Exercise: All lines from the one containing "Task: Open the" through the last line below must be duplicated exactly, with nothing outside that span.

■ ■ ■

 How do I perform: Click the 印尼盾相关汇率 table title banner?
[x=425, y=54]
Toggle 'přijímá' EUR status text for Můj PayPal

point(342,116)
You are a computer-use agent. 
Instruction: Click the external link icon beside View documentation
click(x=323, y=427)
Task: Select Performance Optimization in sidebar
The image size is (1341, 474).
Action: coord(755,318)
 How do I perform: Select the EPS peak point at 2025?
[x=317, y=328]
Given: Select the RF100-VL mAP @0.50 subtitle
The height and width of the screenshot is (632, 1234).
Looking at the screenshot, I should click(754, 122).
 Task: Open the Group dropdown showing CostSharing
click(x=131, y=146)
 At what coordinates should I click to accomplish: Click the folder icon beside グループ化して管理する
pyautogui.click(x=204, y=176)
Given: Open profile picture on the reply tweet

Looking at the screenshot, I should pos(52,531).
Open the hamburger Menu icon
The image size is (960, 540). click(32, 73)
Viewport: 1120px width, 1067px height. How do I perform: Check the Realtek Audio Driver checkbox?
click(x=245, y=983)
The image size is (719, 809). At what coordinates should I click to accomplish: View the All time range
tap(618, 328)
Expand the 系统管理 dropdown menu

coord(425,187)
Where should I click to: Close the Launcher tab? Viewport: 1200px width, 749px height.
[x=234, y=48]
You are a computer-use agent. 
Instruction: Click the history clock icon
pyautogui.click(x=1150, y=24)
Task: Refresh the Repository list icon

■ ■ ■

Written solution:
 Task: Open the Group dropdown showing CostSharing
click(x=131, y=146)
 At what coordinates should I click to accomplish: Click the folder icon beside グループ化して管理する
pyautogui.click(x=204, y=176)
Given: Open profile picture on the reply tweet

Looking at the screenshot, I should pos(52,531).
Open the hamburger Menu icon
The image size is (960, 540). click(32, 73)
Viewport: 1120px width, 1067px height. How do I perform: Check the Realtek Audio Driver checkbox?
click(x=245, y=983)
The image size is (719, 809). At what coordinates should I click to accomplish: View the All time range
tap(618, 328)
Expand the 系统管理 dropdown menu

coord(425,187)
Where should I click to: Close the Launcher tab? Viewport: 1200px width, 749px height.
[x=234, y=48]
You are a computer-use agent. 
Instruction: Click the history clock icon
pyautogui.click(x=1150, y=24)
Task: Refresh the Repository list icon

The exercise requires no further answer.